La présentation souhaitait mettre en avant les importantes inconnues qui restent à être élucidées sur la céramique sigillée du Haut-Empire en Gaule. Ainsi, ma problématique était : par une pratique déductive, quelles réponses peut apporter la recherche expérimentale aux problématiques soulevées par l’archéologie ? A partir d’un résumé rapide des connaissances et des lacunes dans le domaine de l’archéologie, j’ai présenté mon travail d’expérimentation.
Les argiles employées lors de nos tests n’étaient sans doute pas adaptées par leur composition et leur provenance. Bien que j’ai expérimenté méthodiquement sur trois terres différentes, en utilisant diverses eaux et défloculants, les tests d’engobe n’ont pas été très concluants.

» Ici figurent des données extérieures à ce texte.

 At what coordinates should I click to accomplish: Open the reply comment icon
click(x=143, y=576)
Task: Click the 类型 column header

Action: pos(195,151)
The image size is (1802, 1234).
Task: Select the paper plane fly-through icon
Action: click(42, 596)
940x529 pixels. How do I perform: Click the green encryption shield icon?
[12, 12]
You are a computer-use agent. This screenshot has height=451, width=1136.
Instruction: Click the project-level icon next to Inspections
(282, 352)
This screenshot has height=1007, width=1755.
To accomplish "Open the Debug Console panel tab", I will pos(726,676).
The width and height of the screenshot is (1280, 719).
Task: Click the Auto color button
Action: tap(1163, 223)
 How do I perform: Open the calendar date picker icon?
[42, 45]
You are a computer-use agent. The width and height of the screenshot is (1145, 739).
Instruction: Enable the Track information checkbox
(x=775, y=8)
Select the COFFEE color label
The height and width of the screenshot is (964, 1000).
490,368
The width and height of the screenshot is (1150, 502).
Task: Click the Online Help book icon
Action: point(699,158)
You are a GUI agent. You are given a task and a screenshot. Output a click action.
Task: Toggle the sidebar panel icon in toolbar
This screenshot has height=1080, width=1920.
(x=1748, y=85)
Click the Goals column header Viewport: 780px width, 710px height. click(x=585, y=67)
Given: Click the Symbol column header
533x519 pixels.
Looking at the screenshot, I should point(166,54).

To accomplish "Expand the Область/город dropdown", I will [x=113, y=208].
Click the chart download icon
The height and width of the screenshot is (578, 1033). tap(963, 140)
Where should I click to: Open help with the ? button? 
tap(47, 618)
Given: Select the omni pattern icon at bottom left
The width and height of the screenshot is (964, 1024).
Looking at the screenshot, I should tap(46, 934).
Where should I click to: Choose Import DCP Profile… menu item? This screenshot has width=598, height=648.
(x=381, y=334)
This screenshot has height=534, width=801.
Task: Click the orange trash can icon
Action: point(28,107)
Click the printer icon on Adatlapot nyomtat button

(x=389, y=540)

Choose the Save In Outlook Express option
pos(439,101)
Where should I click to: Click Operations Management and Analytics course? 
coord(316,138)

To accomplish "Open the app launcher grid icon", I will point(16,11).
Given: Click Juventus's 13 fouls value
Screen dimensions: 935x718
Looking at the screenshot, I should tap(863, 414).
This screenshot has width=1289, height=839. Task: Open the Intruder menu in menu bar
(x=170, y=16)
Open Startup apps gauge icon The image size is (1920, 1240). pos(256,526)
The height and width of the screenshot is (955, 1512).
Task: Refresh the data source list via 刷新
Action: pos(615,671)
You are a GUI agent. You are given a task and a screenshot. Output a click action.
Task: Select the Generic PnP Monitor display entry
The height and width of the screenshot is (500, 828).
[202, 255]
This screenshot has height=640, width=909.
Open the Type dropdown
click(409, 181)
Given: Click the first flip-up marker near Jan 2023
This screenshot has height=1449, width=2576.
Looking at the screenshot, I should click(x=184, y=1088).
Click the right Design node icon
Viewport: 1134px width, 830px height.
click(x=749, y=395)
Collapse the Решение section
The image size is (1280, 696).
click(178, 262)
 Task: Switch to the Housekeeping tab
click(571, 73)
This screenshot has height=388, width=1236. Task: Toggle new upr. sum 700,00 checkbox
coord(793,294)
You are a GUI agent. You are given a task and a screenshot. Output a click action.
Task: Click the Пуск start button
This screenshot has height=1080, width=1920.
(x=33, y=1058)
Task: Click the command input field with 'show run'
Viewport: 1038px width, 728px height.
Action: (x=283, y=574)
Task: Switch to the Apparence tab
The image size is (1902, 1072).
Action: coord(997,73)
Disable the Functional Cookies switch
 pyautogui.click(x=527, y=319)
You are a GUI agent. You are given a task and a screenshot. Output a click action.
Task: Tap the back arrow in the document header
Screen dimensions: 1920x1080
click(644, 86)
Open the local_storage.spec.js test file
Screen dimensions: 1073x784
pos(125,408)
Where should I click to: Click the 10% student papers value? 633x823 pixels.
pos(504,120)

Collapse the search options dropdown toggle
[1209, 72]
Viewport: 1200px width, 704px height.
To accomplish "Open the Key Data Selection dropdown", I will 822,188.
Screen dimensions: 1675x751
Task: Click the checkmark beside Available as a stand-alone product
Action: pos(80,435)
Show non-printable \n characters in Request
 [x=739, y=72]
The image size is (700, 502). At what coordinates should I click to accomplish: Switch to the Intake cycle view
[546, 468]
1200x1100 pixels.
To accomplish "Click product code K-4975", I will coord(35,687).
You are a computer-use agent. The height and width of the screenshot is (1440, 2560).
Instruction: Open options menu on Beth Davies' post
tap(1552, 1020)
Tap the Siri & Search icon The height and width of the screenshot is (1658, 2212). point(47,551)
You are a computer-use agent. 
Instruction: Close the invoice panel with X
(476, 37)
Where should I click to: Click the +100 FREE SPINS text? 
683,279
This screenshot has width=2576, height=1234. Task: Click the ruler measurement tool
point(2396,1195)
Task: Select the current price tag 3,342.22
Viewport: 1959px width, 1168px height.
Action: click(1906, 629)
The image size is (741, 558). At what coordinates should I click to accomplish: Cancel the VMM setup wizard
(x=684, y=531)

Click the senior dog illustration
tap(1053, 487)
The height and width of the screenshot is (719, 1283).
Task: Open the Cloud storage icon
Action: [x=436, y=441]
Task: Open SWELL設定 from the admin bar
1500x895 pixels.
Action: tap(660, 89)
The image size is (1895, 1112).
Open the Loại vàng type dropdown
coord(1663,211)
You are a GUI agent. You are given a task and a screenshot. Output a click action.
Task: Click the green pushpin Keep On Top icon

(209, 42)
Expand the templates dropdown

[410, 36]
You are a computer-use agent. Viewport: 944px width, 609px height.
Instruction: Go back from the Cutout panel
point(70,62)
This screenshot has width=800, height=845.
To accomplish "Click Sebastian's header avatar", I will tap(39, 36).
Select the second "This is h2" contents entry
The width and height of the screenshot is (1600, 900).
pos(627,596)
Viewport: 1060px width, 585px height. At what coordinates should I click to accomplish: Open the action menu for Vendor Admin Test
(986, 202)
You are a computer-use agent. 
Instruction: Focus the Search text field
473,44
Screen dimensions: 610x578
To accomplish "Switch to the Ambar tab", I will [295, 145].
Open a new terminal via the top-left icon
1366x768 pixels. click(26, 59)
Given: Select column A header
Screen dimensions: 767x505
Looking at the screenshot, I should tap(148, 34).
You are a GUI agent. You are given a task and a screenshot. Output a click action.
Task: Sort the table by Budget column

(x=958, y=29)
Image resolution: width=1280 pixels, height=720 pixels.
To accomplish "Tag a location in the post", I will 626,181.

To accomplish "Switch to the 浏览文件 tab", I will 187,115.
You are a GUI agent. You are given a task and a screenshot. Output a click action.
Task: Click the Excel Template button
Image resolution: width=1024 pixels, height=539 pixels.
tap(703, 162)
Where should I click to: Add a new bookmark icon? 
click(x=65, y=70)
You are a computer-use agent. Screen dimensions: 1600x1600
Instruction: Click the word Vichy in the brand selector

Pour la création du moule, selon moi, la technique consiste à façonner une pièce épaisse dont l’intérieur est largement poli. Pour l’application du décor, le potier plaçait certainement des repères afin de faciliter son travail pour reproduire le schéma du motif. Ces derniers sont créés par l’impression de poinçons sculptés et cuits.
Les potiers ont chacun des techniques qui leur sont propres. Selon les formes, différentes techniques peuvent être employées et/ou combinées pour effectuer le tirage. La technique trouvée pour effectuer un Drag. 29 est le tournage indirect, c’est à dire en deux parties. Les démonstrations en ont montré le processus de création : la technique la plus adaptée est de tourner en amont un bol que l’on tourne ensuite dans le moule. Puis, la présentation a continué sur le décor à la feuille d’eau d’un Drag. 35-36 et du tournassage du pied d’un bol. Toutes les techniques présentées sont des suppositions, des manières de faire qui peuvent correspondre à celles utilisées par les potiers gallo-romains.
La cuisson est l’élément essentiel à la création des céramiques et est l’étape la plus compliquée à maîtriser. Toutefois, les défauts relevés lors des cuissons expérimentales sont semblables aux pièces ratées gallo-romaines : coulées d’engobe, traces de doigts, ramollissement et soudure des vases. Cette défauthèque devient alors un élément important de comparaison avec la céramique antique. Elle nous a aussi permis d’entrevoir les difficultés de construction d’un four à tubulures.
Cette présentation a mis en évidence la difficulté de l’expérimentation scientifique, qui dépend des moyens matériels, financiers et temporels. La construction du nouveau four à tubulures à Saint-Romain-en-Gal permettra de relancer des études nouvelles.
Enfin, les études complémentaires menées d’un côté, par les potiers expérimentaux et de l’autre, par les archéologues, permettent d’avoir une vision globale sur le fonctionnement des ateliers de céramique sigillée antique, tant à la fois sur le plan scientifique que sur le plan technique.